--- Text block Enclosed Below ---

Please use this identifier to cite or link to this item: http://www.repositorio.ufop.br/handle/123456789/5534
Title: No relationship between the amount of DNA damage and the level of hMLH1 and RASSF1A gene expression in bladder cancer cells treated with cisplatin and gemcitabine.
Authors: Camargo, Elaine Aparecida de
Silva, Glenda Nicioli da
Gobette, Camila Pereira
Marcondes, João Paulo de Castro
Salvadori, Daisy Maria Fávero
Keywords: Gene expression profile
Genotoxicity
Issue Date: 2013
Citation: CAMARGO, E. A. de et al. No relationship between the amount of DNA damage and the level of hMLH1 and RASSF1A gene expression in bladder cancer cells treated with cisplatin and gemcitabine. Asian Pacific Journal of Cancer Prevention, v. 14, p. 5941-5948, 2013. Disponível em: <http://koreascience.or.kr/article/JAKO201305981337960.page>. Acesso em: 22 mai. 2015.
Abstract: Tumor response to antineoplastic drugs is not always predictable. This is also true for bladder carcinoma, a highly recurrent neoplasia. Currently, the combination of cisplatin and gemcitabine is well accepted as a standard protocol for treating bladder carcinoma. However, in some cases, this treatment protocol causes harmful side effects. Therefore, we investigated the roles of the genes TP53, RASSF1A (a tumor suppressor gene) and hMLH1 (a gene involved in the mismatch repair pathway) in cell susceptibility to cisplatin/gemcitabine treatment. Two bladder transitional carcinoma cell (TCC) lines, RT4 (wild-type TP53) and 5637 (mutated TP53), were used in this study. First, we evaluated whether the genotoxic potential of cisplatin/gemcitabine was dependent on TP53 status. Then, we evaluated whether the two antineoplastic drugs modulated RASSF1A and hMLH1 expression in the two cell lines. Increased DNA damage was observed in both cell lines after treatment with cisplatin or gemcitabine and with the two drugs simultaneously, as depicted by the comet assay. A lack of RASSF1A expression and hypermethylation of its promoter were observed before and after treatment in both cell lines. On the other hand, hMLH1 downregulation, unrelated to methylation status, was observed in RT4 cells after treatment with cisplatin or with cisplatin and gemcitabine simultaneously (wild-type TP53); in 5637 cells, hMLH1 was upregulated only after treatment with gemcitabine. In conclusion, the three treatment protocols were genotoxic, independent of TP53 status. However, cisplatin was the most effective, causing the highest level of DNA damage in both wild-type and mutated TP53 cells. Gemcitabine was the least genotoxic agent in both cell lines. Furthermore, no relationship was observed between the amount of DNA damage and the level of hMLH1 and RASSF1A expression. Therefore, other alternative pathways might be involved in cisplatin and gemcitabine genotoxicity in these two bladder cancer cell lines.

--- End of Enclosed Text block ---
--- Entries shown Enclosed Below ---

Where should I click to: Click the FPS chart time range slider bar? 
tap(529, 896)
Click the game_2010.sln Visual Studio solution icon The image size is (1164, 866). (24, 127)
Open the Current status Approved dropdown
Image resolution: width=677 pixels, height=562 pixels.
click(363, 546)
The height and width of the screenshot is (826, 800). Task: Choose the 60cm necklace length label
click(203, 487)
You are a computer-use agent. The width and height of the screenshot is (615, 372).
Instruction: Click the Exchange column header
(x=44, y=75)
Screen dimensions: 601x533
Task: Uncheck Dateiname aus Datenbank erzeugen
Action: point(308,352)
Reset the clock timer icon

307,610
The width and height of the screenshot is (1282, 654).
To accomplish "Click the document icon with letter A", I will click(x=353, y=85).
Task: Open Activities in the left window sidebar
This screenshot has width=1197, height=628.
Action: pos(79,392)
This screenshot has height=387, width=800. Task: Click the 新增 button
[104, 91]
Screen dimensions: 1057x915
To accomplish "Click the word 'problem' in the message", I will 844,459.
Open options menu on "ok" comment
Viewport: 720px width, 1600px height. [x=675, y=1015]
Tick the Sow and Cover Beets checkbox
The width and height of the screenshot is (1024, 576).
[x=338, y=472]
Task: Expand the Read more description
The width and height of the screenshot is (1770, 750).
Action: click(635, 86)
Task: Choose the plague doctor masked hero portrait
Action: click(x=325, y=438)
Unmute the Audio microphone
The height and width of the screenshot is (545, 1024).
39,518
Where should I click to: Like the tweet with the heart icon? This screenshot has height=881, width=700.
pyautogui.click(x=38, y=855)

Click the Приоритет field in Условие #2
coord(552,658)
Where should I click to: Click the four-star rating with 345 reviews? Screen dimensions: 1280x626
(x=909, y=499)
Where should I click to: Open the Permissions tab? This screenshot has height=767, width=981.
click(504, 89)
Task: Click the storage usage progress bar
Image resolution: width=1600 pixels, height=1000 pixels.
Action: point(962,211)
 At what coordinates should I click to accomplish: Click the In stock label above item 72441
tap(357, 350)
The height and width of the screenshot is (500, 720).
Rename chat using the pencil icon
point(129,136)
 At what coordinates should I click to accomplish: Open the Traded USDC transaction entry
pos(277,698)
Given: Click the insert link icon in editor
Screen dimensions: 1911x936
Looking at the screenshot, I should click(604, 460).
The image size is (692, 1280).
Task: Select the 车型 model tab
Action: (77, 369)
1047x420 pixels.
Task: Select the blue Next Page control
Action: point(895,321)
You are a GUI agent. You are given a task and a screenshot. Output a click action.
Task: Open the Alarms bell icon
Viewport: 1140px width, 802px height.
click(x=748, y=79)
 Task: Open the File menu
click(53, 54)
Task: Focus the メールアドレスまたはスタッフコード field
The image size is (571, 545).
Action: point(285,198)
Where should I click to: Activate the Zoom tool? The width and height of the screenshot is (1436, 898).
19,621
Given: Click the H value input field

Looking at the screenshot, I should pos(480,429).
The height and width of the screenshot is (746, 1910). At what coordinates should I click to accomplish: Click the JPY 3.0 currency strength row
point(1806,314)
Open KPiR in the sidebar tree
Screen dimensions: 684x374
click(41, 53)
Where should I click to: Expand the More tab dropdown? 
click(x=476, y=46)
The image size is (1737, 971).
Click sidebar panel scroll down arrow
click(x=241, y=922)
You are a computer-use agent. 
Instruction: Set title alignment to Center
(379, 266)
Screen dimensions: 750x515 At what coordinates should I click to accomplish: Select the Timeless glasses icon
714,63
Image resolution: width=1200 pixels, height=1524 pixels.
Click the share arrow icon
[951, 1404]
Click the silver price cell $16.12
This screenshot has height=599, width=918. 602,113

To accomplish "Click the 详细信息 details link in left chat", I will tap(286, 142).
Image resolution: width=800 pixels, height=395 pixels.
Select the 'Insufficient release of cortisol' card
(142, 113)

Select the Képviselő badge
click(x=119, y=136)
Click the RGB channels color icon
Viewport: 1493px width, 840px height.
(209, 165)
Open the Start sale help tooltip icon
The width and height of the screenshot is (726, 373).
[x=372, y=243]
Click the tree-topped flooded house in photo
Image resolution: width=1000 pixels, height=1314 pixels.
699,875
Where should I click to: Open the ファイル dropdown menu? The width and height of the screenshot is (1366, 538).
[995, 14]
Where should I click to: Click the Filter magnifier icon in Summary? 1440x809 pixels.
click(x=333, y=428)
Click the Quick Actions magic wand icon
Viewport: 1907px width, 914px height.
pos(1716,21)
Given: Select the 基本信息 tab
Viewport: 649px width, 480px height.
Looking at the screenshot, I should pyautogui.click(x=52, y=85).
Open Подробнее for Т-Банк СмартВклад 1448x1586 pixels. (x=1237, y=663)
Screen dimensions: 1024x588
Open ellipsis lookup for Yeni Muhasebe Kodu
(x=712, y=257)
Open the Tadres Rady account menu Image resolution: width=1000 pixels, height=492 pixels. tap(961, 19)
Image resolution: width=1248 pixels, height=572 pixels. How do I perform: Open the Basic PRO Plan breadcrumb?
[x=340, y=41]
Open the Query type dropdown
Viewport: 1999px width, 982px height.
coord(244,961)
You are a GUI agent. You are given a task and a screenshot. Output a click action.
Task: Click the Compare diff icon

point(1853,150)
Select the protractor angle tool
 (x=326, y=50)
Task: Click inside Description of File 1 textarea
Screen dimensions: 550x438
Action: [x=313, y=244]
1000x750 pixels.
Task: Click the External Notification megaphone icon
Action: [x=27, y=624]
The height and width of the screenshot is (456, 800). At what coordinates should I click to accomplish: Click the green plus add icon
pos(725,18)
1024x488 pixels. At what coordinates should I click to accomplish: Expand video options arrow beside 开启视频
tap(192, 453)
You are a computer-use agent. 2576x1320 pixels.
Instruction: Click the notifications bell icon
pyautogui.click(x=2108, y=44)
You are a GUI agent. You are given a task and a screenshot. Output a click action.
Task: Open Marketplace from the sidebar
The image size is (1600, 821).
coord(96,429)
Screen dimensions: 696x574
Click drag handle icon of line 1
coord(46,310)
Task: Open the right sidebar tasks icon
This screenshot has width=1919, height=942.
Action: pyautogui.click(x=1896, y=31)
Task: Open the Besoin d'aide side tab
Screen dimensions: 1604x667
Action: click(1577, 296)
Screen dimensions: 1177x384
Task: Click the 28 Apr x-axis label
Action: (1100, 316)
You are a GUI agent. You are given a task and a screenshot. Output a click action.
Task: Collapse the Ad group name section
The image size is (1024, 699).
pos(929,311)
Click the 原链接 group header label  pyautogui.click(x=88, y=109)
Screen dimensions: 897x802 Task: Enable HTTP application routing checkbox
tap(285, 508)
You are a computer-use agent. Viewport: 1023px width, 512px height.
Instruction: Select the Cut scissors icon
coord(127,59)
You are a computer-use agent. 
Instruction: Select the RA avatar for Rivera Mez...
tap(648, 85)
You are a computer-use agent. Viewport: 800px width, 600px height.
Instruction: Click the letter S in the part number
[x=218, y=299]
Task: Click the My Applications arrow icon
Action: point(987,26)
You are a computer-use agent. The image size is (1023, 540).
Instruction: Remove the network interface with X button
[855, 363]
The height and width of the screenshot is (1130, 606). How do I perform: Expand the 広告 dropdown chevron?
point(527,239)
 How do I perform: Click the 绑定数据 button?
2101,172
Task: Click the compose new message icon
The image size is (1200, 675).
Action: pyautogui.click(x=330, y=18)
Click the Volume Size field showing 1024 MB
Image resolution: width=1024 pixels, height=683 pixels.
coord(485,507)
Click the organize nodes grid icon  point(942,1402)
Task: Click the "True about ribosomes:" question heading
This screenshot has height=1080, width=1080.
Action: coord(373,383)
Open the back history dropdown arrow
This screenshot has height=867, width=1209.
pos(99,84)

--- End of Enclosed Entries shown ---

__Work request 1__.
Answer these about the bladder cancer repository record, one line each:
(a) What issue date does it list?
(b) Which of the two cell lines carries mutated TP53?
(c) Which agent was the least genotoxic in both cell lines?
__Work request 2__.
Continue the bladder cancer repository record past its final sentence.

__Exercise result 1__.
(a) 2013
(b) 5637
(c) Gemcitabine

__Exercise result 2__.
URI: http://www.repositorio.ufop.br/handle/123456789/5534
metadata.dc.identifier.doi: https://doi.org/10.7314/apjcp.2013.14.10.5941
ISSN: 1513-7368
metadata.dc.rights.license: Papers published by APJCP are published and distributed under the terms of the Creative Commons Attribution License (http://creativecommons.org/ licenses/by/3.0/), under which authors reserve the copyright for their content; however, they permit anyone unrestricted non-commercial use as long as the original authors and source are cited. Fonte: APJCP <http://www.apocpcontrol.org/page/information.php>. Acesso em: 22 maio 2015.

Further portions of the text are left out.